Pour l’artiste il s'agit donc de représenter l’irreprésentable… de rendre visible l’invisible, d’extérioriser l’intérieur c’est-à-dire au fond cette émotion intense qu’est le sublime. La plupart du temps il choisira d’exprimer l’intériorité” de ce sentiment par des signes, des signes nécessairement abstraits, puisque décidément le sublime est hors du concret — ainsi s’explique, fondamentalement, l’art abstrait (cf. Kandinsky) ; soit à la limite la pureté du vide (épurer et sublimer pourrait être ici des synonymes), voire du concept — ainsi s’explique l’art conceptuel ; etc. Kandinsky, dans son Journal, explique à merveille le sens de sa démarche : celle-ci n'est pas "intellectuelle", il ne faut pas chercher à comprendre ou à interpréter les signes, il faut ressentir l'émotion que les signes véhiculent. Il en va de l'abstraction comme de l'amour. Quand un homme est amoureux d'une femme, il lui offre un objet symbolique (un bijou par exemple). Il ne lui écrit pas un long discours justificatif ou même descriptif, inutile et maladroit, où il aurait toutes les chances de trahir la pureté de ses sentiments. L'amoureux adopte spontanément la démarche de l'abstraction. D'ailleurs dans l'amour, il n'est plus question de beauté, mais de sublime : on peut gloser à l'infini sur ce qui fait la beauté d'une femme, mais il n'existe qu'une femme vraiment sublime pour moi, c'est la femme que j'aime… Autre exemple.
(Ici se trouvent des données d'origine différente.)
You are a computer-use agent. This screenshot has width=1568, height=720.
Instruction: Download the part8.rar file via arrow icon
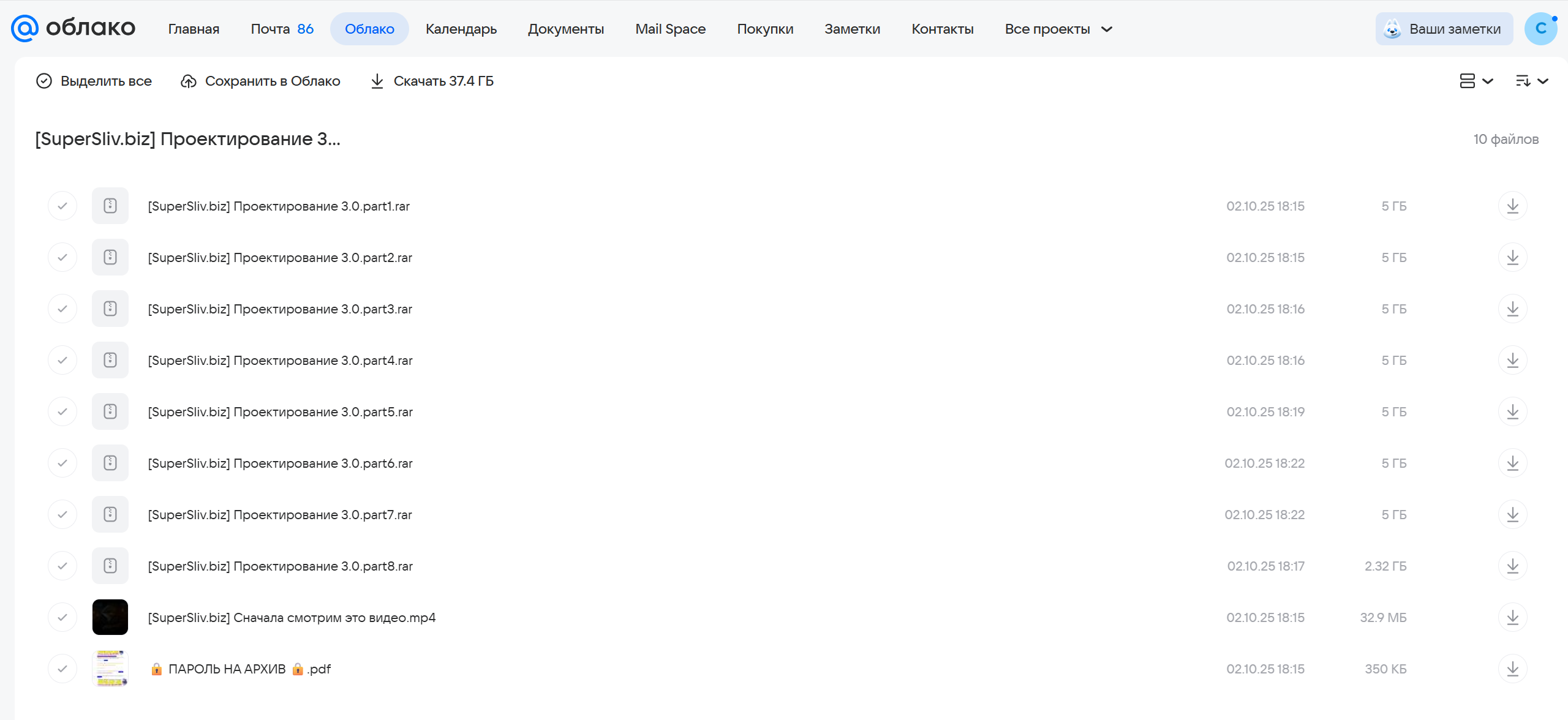click(x=1512, y=566)
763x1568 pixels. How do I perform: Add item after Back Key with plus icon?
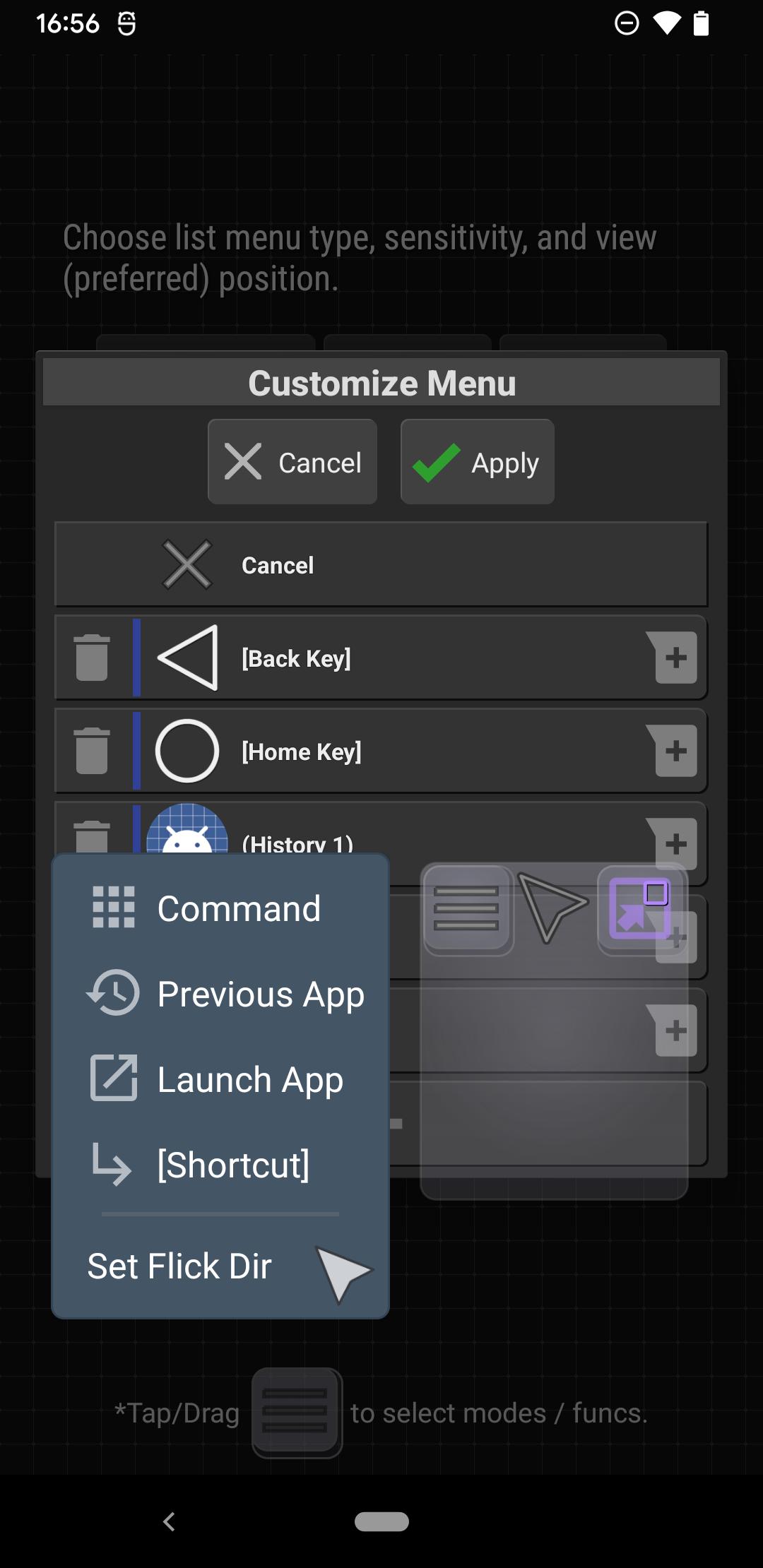pyautogui.click(x=672, y=658)
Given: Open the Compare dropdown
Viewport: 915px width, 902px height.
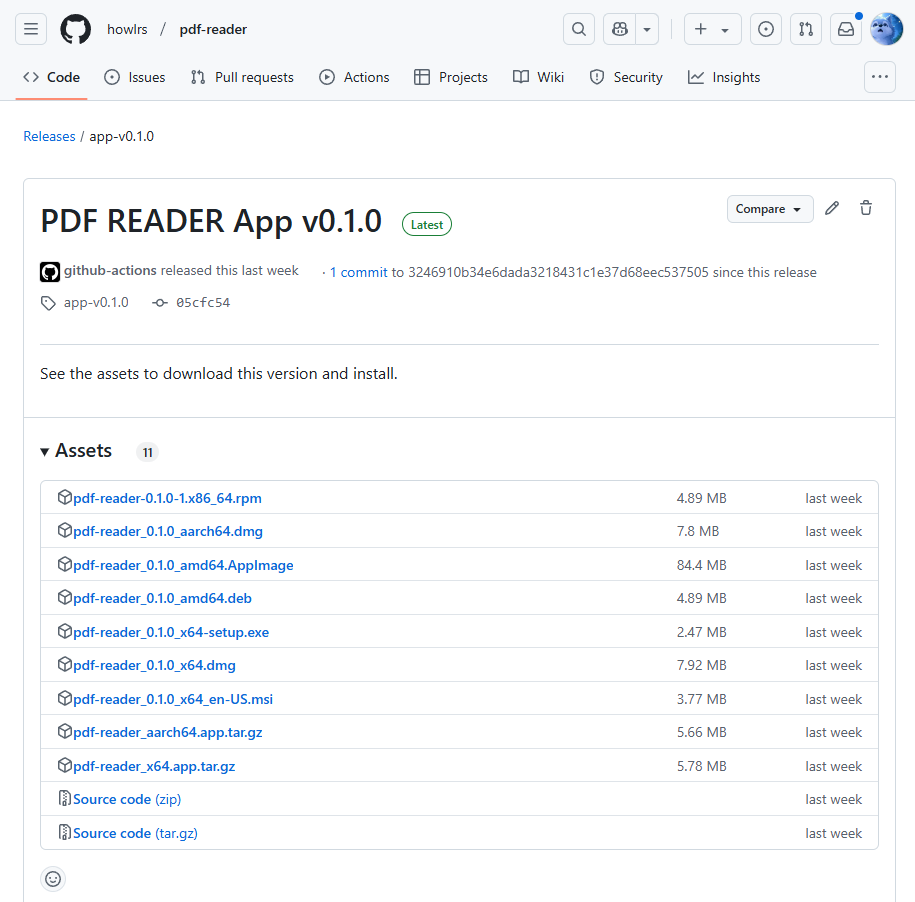Looking at the screenshot, I should tap(769, 209).
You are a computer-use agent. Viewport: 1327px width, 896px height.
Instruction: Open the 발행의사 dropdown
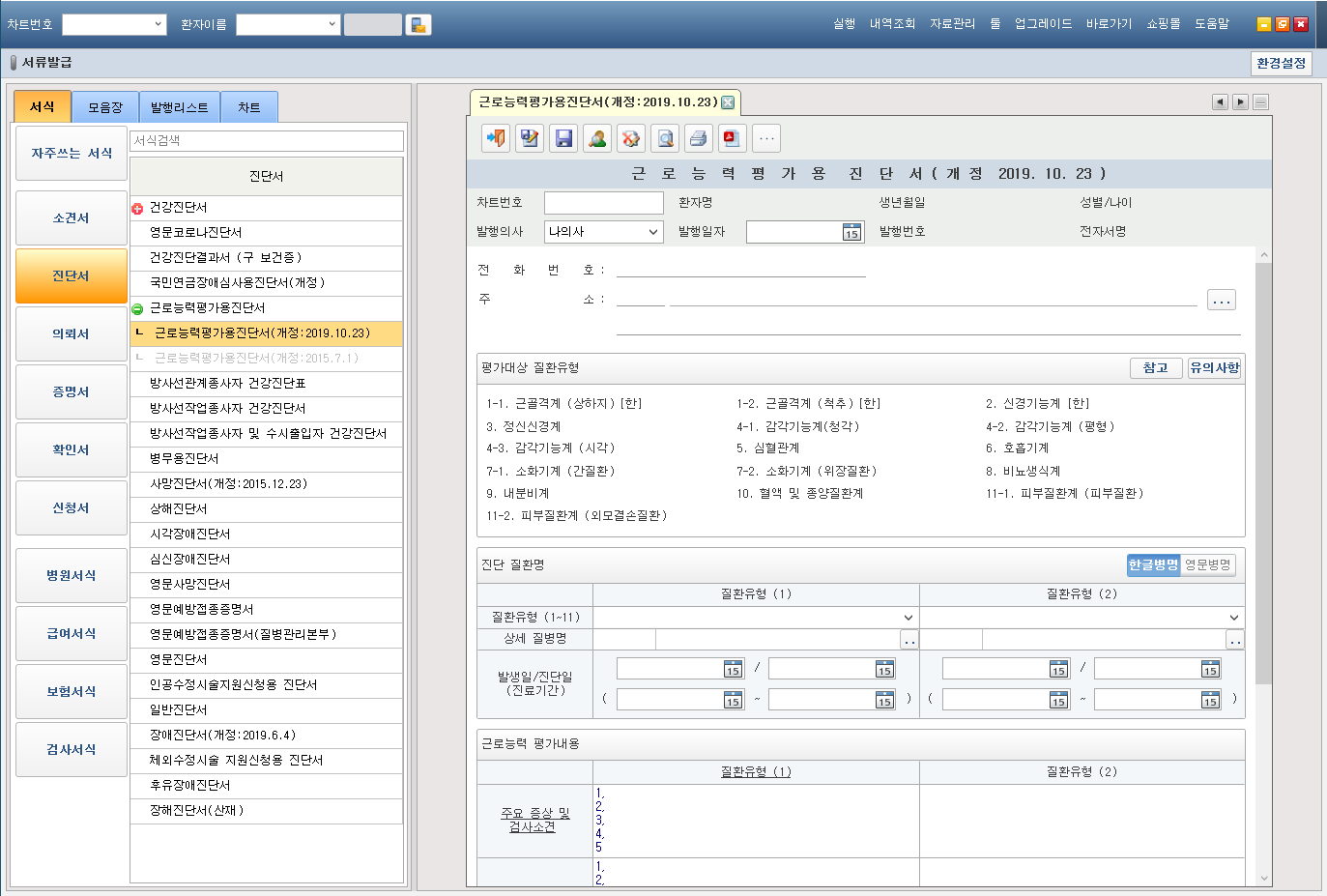[603, 232]
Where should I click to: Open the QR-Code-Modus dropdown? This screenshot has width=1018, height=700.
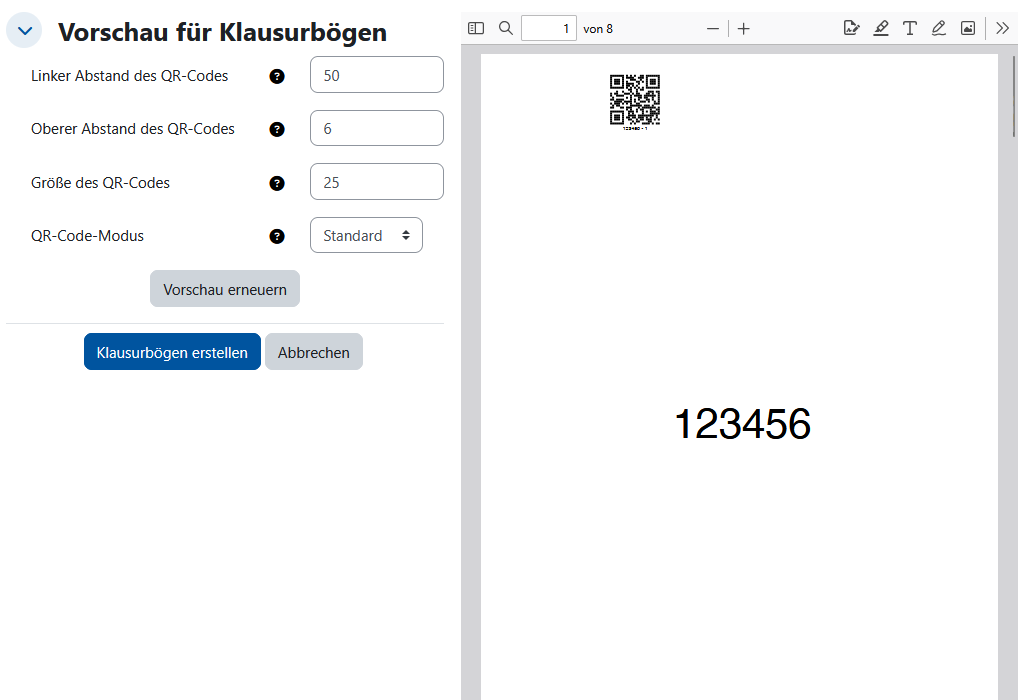point(366,235)
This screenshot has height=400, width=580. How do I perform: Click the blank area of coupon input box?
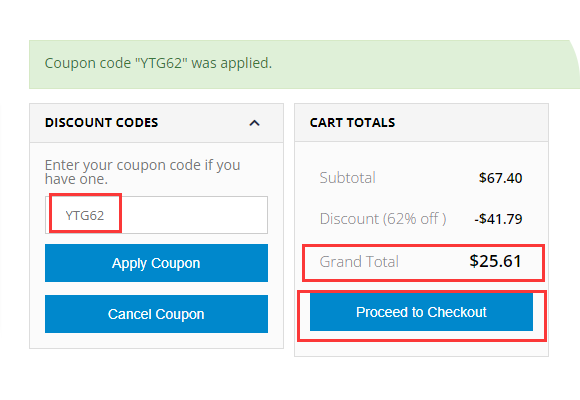tap(194, 215)
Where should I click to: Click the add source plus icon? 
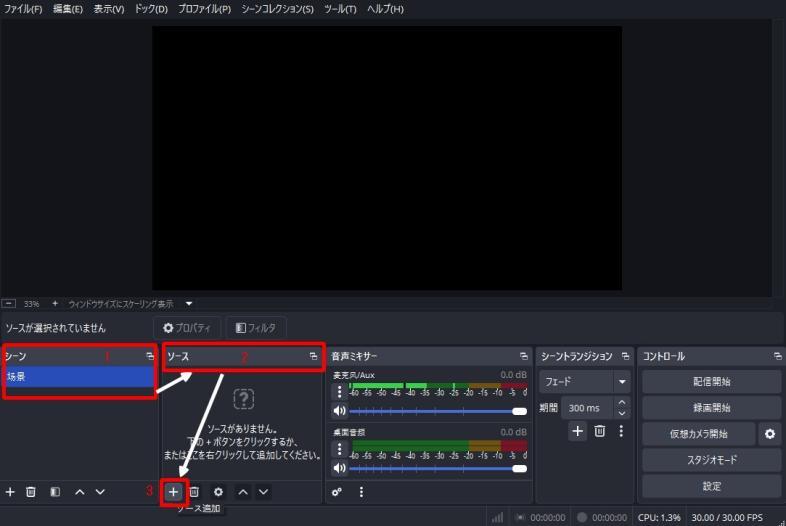click(x=173, y=492)
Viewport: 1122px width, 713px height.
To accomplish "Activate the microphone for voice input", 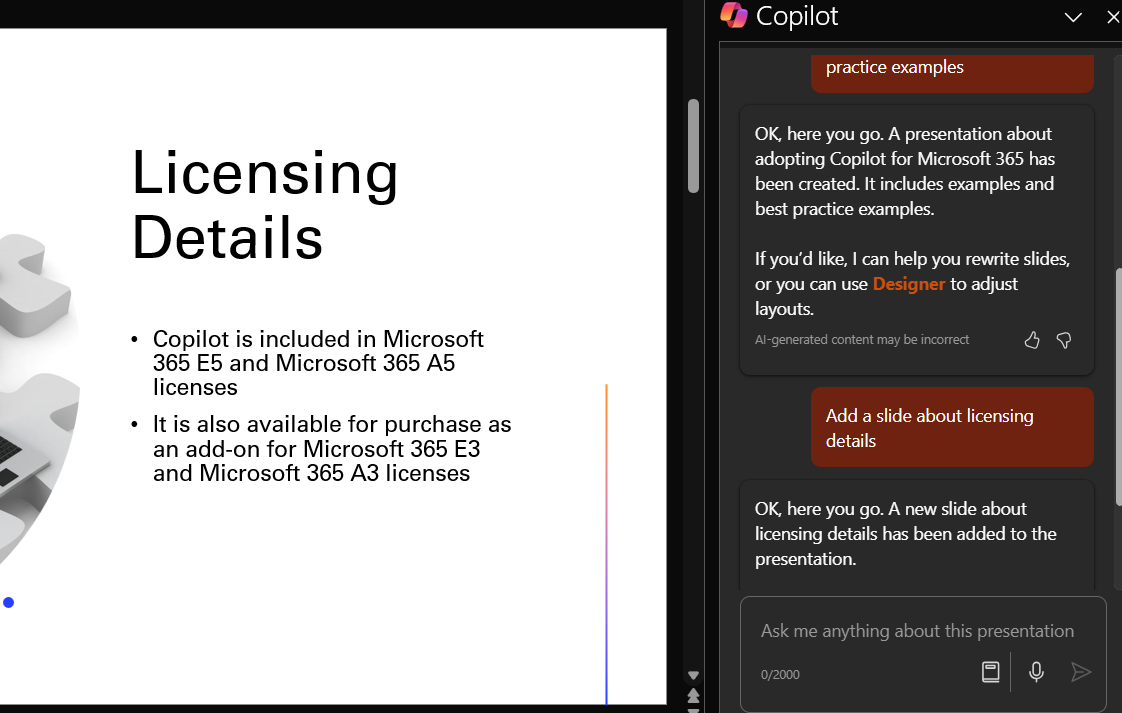I will (1035, 671).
Si je dois peindre une vallée au fond de laquelle gisent les ruines de la maison de mon enfance, je serais bien mal "inspiré" de représenter cette vallée de façon platement réaliste, dans le seul but de traduire sa beauté "naturelle". Pour faire jaillir l'émotion qui m'étreint, heureuse ou douloureuse, nostalgique ou autre, je vais plutôt utiliser la couleur par exemple, et délaisser l'aspect figuratif… Bref, il s'agit bien ici d'exprimer une réalité, la plus concrète qui soit parce que la plus intime, la réalité intérieure.